For an optimal browsing experience, we recommend installing Google Chrome or Firefox.

This Super Bowl Season, It’s Time to Tackle Gambling

By almost every measure, the Super Bowl is the most popular sporting event in America. It’s also the country’s single biggest illegal gambling event, with more than $4.7 billion in bets wagered, most of them illegal. For those who struggle with gambling addiction, it can be a particularly challenging time.

As Super Bowl LII quickly approaches, Screening for Mental Health is also preparing to launch its new mental health assessment for gambling disorder. This anonymous online self-assessment helps people identify their risk of having a gambling disorder. Within the next few weeks, individuals will be able to take the gambling screen at the web site, which also connects them to educational materials and support options.

The goal of the new gambling screen is to destigmatize conversations about mental health, while making it easy for those who are not comfortable with the discussion to anonymously get help.

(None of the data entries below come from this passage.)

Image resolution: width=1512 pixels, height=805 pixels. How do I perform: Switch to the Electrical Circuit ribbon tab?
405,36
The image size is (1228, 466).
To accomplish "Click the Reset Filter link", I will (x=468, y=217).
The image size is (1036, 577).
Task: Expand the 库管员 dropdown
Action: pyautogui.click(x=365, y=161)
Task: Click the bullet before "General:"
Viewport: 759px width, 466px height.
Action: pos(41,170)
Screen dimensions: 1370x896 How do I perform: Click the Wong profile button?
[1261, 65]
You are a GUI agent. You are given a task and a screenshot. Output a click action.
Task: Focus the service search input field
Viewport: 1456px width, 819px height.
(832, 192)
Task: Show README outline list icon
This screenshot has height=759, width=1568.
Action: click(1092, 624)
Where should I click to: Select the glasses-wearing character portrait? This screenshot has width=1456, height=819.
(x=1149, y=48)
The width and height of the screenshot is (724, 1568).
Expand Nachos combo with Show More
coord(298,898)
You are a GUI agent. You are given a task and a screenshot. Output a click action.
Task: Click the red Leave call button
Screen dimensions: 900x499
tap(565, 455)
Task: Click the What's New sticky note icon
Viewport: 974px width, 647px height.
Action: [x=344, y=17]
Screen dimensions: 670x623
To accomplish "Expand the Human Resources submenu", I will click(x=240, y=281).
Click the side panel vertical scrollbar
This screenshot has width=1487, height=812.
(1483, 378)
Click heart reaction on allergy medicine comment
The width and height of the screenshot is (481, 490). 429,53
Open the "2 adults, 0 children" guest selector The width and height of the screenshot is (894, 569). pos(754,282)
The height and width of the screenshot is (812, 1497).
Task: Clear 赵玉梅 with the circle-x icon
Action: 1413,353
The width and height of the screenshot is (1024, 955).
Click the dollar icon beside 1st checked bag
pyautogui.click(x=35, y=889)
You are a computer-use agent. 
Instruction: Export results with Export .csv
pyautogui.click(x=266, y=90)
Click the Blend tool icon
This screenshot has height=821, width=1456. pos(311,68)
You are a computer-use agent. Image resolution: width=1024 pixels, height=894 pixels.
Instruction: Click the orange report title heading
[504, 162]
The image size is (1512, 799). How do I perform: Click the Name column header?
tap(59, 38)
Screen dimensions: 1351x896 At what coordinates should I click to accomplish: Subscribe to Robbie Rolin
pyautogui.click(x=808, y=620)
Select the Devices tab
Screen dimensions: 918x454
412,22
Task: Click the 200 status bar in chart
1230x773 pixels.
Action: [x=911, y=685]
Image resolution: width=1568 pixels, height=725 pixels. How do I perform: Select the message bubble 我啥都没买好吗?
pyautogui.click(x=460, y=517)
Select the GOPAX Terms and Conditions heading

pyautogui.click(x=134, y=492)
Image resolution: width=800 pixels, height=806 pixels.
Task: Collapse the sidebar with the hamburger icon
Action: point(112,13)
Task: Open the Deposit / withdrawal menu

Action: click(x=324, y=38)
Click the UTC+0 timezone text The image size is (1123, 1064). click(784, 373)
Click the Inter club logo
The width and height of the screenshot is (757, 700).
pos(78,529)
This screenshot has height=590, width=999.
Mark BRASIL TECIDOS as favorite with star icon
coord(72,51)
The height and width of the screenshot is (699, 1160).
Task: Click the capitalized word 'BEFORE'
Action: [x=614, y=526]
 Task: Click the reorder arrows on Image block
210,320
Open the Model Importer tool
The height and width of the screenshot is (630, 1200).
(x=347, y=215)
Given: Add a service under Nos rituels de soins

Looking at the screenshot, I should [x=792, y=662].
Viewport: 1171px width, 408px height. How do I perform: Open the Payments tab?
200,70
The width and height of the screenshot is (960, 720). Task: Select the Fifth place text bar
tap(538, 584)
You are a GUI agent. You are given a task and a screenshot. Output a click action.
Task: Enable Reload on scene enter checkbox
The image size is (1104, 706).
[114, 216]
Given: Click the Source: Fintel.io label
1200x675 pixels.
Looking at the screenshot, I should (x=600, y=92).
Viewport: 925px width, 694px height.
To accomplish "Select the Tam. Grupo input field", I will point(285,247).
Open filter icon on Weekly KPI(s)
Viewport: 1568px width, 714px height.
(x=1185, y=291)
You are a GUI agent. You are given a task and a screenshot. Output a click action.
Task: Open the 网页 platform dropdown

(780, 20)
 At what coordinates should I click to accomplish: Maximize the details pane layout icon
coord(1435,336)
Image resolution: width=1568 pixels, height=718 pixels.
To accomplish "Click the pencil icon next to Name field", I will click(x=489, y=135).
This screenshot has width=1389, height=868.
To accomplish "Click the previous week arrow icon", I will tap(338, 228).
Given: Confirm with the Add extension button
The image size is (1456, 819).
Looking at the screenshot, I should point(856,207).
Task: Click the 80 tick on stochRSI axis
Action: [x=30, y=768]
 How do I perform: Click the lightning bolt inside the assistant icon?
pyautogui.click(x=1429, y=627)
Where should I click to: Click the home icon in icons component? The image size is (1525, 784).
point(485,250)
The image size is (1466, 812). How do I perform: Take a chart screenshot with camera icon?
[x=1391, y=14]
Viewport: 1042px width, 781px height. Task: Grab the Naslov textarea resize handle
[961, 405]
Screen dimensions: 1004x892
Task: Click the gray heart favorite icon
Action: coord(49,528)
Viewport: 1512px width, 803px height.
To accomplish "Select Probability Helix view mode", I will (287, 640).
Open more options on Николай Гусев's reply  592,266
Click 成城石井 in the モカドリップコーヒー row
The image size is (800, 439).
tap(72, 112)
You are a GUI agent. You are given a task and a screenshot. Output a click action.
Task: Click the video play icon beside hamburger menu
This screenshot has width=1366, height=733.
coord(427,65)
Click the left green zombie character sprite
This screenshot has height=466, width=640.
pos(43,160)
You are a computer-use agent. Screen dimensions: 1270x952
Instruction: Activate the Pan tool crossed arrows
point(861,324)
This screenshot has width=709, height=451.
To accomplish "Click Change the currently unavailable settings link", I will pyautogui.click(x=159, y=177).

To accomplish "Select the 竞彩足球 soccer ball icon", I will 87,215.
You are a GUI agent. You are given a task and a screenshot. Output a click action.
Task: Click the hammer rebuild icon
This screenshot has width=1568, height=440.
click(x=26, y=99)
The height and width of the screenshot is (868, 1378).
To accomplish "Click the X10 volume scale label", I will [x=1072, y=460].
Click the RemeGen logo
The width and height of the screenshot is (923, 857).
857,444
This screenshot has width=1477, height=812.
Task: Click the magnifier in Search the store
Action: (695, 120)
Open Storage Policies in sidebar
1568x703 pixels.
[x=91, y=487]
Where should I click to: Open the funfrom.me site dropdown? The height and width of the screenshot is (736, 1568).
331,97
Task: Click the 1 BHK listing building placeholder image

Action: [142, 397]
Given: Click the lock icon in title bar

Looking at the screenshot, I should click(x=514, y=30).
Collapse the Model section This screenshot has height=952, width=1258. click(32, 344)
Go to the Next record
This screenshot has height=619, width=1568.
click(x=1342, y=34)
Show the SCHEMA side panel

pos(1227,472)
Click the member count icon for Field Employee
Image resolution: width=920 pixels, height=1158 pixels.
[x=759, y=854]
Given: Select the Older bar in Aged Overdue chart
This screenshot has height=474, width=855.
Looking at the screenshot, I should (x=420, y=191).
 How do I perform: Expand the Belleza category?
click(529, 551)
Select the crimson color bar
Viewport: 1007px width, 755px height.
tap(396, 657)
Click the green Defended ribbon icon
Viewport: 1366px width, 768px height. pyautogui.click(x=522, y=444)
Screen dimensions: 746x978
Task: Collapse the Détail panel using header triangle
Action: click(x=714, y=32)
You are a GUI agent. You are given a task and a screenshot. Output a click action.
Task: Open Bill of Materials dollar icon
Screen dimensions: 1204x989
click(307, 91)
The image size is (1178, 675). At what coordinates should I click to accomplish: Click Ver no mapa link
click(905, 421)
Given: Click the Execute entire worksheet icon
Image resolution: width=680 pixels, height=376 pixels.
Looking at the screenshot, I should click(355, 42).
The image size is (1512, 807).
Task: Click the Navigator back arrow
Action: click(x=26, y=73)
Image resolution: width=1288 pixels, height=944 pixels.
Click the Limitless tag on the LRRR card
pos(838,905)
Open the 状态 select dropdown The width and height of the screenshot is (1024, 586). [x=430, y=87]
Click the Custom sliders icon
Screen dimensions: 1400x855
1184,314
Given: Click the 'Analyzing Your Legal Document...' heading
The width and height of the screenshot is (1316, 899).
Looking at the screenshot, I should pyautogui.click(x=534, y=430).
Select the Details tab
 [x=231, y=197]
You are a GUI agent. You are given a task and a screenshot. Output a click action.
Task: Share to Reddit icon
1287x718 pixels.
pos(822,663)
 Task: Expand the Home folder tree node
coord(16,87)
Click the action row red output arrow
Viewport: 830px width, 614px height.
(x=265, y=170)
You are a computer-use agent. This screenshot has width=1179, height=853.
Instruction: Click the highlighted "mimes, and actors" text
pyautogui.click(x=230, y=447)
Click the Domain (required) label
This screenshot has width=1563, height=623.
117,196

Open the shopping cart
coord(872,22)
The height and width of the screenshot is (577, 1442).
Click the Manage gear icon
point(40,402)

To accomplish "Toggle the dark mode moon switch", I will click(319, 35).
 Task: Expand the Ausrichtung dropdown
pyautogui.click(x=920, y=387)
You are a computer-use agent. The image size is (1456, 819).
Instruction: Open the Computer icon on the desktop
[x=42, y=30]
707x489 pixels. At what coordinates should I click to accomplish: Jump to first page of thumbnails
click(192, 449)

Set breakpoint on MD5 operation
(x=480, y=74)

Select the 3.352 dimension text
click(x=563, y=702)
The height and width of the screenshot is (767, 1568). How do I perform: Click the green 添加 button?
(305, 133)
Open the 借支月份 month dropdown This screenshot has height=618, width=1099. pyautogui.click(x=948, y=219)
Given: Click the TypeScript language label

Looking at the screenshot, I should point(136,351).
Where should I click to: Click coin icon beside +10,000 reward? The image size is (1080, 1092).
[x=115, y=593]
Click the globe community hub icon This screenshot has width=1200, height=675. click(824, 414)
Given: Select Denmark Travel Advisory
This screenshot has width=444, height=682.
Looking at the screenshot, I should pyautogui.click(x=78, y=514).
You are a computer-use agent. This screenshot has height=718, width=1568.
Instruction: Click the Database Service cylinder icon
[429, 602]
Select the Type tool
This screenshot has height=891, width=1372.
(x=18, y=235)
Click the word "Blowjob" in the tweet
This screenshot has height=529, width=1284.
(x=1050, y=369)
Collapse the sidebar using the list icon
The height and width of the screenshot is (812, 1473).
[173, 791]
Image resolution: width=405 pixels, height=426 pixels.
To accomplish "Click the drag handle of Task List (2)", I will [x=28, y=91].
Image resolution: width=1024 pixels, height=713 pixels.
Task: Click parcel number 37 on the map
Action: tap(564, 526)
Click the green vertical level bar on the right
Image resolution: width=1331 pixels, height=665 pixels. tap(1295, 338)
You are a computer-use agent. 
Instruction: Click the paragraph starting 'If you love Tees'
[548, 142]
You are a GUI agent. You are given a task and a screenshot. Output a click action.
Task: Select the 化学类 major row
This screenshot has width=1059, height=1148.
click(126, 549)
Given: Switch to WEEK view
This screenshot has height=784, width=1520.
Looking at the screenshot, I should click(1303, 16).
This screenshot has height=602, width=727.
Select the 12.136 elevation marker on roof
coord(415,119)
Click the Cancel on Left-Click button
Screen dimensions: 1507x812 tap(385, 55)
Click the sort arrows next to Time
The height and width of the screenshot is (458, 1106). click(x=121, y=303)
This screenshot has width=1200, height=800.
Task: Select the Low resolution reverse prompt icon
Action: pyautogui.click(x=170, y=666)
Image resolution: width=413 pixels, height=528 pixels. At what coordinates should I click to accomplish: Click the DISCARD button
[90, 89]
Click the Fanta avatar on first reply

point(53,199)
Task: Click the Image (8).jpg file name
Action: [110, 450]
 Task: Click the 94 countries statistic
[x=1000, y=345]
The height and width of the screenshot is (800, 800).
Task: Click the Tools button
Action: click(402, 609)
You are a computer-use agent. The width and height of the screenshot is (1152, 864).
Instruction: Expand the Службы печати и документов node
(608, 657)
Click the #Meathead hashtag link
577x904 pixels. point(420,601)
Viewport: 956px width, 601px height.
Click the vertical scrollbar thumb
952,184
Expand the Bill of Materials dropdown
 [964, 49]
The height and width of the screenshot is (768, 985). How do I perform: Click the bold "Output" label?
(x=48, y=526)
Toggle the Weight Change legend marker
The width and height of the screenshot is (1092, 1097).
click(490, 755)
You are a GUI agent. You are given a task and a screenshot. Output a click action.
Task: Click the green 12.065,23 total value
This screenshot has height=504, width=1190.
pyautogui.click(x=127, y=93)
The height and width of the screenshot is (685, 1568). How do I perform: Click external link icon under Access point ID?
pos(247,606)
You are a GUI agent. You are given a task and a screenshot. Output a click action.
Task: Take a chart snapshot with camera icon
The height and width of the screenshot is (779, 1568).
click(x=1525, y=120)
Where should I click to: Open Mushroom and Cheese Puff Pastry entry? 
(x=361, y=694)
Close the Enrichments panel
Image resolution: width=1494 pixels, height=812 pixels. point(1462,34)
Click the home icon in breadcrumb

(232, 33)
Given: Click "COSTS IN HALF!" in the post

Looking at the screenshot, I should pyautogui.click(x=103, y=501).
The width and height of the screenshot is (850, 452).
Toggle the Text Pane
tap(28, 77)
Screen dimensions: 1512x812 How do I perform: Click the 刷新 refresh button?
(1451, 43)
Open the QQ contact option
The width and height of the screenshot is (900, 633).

According to the North American Foundation for Gambling Addiction, nearly 10 million Americans have a gambling addiction problem. Gambling has a high comorbidity rate with other disorders, meaning that those who have problem gambling behaviors are very likely to also suffer from depression, substance use or another mental health disorder. They also are at higher risk for suicide. The positive news is that gambling disorders are treatable and manageable.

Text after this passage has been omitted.